Yesterday was an interesting day in IT land, as I purchased a new laptop (Eluned) and upgraded my sound card on my living room PC (Athract).
The sound card installation originally borked my install of Windows 7, so I was forced to reinstall. Of course, my backups are centrally managed and this wasn’t an issue for me.
I figured I would take a few moments to list out apps that I consider “critical” – just because.
First and foremost, Google Chrome. I expect most people know what Chrome is, but for those still living in the Dark Ages, it’s a web browser. Much, much faster than Internet Explorer, comes with Flash built in, and is even faster than the next best browser, Mozilla Firefox. It’s got a bunch of nifty extensions as well.
Secondly, VLC. This media player is hands-down the best I’ve seen. More, it’s open source, free, and can be used on just about every platform. It plays damn near every format imaginable, handles video and audio and seamlessly plays content from my DLNA server.

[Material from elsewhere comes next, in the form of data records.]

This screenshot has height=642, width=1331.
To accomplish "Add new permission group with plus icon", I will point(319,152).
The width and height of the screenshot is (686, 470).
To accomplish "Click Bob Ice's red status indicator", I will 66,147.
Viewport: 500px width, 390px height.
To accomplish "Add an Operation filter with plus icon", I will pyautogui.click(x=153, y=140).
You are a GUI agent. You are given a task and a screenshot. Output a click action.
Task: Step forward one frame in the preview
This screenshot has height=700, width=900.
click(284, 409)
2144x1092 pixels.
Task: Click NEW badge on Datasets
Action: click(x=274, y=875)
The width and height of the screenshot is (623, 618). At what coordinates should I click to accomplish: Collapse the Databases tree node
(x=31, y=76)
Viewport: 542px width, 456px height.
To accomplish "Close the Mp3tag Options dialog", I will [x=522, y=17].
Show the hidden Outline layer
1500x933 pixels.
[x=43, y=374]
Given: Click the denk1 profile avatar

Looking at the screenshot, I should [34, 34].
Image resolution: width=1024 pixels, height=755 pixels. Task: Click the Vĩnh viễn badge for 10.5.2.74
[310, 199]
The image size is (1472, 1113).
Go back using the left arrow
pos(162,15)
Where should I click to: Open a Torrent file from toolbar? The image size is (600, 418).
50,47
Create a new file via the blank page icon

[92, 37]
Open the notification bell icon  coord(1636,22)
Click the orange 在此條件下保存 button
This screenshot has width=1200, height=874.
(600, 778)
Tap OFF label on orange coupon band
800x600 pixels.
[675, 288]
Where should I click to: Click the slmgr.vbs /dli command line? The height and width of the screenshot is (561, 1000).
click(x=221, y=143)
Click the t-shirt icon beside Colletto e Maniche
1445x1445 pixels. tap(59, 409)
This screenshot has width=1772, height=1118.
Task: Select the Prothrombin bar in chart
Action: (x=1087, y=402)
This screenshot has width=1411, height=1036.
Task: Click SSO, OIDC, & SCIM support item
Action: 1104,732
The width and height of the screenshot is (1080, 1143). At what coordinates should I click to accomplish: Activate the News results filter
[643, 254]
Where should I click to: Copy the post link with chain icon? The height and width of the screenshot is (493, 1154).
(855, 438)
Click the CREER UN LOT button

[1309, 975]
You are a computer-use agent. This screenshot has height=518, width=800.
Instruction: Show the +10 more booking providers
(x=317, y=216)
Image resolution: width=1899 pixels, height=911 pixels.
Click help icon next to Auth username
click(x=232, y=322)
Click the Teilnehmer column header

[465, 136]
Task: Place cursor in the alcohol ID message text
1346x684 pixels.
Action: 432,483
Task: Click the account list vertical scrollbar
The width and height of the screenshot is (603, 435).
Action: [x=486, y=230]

Transmission Remote Dotnet comes next. Transmission is a great torrent client, but it’s not available for Windows. uTorrent is what I prefer on Windows systems but what is horribly lacking all around is a way to integrate it all. So, what I did was install transmission-daemon on my “network hub” and manage it remotely on the PC side. This is what Transmission Remote Dotnet does. Once launched it opens a connection to my server and displays me the torrent list, statistics, and options as if I were managing torrents on this PC. It saves, however, to my 2.5TB fileserver. Even if I shut down my PCs, so long as the server is up my torrents are going. This is great when trying to get a good seed ratio like I value. Additionally, I can expose this to work and add torrents while on the job that download to my home server. Quite nifty!
Dolphin Emulator is something I use to satisfy my cravings for The Legend of Zelda. Paired with Wiimotion Plus controllers and a wireless sensor bar, Dolphin lets me play pretty much any Wii game I want. It’s a little more clunky than actually buying a Wii, but there are certain benefits to playing on the emulator – higher resolution for one.
Duck Capture is a screenshot application. It’s always annoyed me that Windows makes screenshot capture annoying as hell by default. Linux has the right idea – push PRNTSCRN, file is on your desktop. Macs are a little worse, requiring one of three (that I use) multiple-key commands. More flexible by default as it gives you various options. Duck Capture on Windows changes this, combining the best of what Linux and Mac offer. Properly set up (options, change three drop boxes), PRNTSCREEN grabs a snap of the entire screen. ALT+PRINTSCREEN snaps a cropped section of the screen and CTRL+PRINTSCREEN grabs a selected window. There’s another option for “scrolling capture” but I never use it. Once the image is taken, I can press save to have the file put on my Desktop OR upload directly to the web from a single click. Quite handy.
I am anal about properly tagged and organized music. mp3tag is my app of choice to aid me in that. A simple interface lets me pull up and list files, edit metadata, change or apply album art directly to the file (none of this folder.jpg crap!). Even better, it will search Amazon, Musicbrainz or Discogs for all of the appropriate tags and art as well. Finally, the killer feature is the batch renaming (Called “Covert) function that will use my new metadata to rename the file itself in my personal naming convention.
WinCDEmu is one I’ve only recently added to my list. Previously, I’ve used Daemon Tools, and this serves the same purpose. Namely, to take ISO images and mount them like physical disks (only faster). Like Daemon Tools, this supports CDs, DVDs, Blueray images, but it will also mount .bin/.cue files as well as a few other formats I use more rarely. WinCDEmu is open source, completely free of cost. But where it blows it’s competition away is in simplicity. In the old days, Daemon Tools was pretty simple. With the installer now sporting toolbars, homepage redirects, and all kinds of other cruft, the clean straight-forward WinCDEmu rocks. More, it integrates right into Explorer, making mounting ISOs or .cue files a three click process. The interface is simple and the whole application is speedy.
Last (for this post at least) is 7zip, an archive utility. Windows handles .zip files natively, but it doesn’t support .rar files. 7zip handles them well, plus adding in a plethora of others. This is especially useful for a mixed OS household like mine – 7zip gives Windows ability to work with tarballs.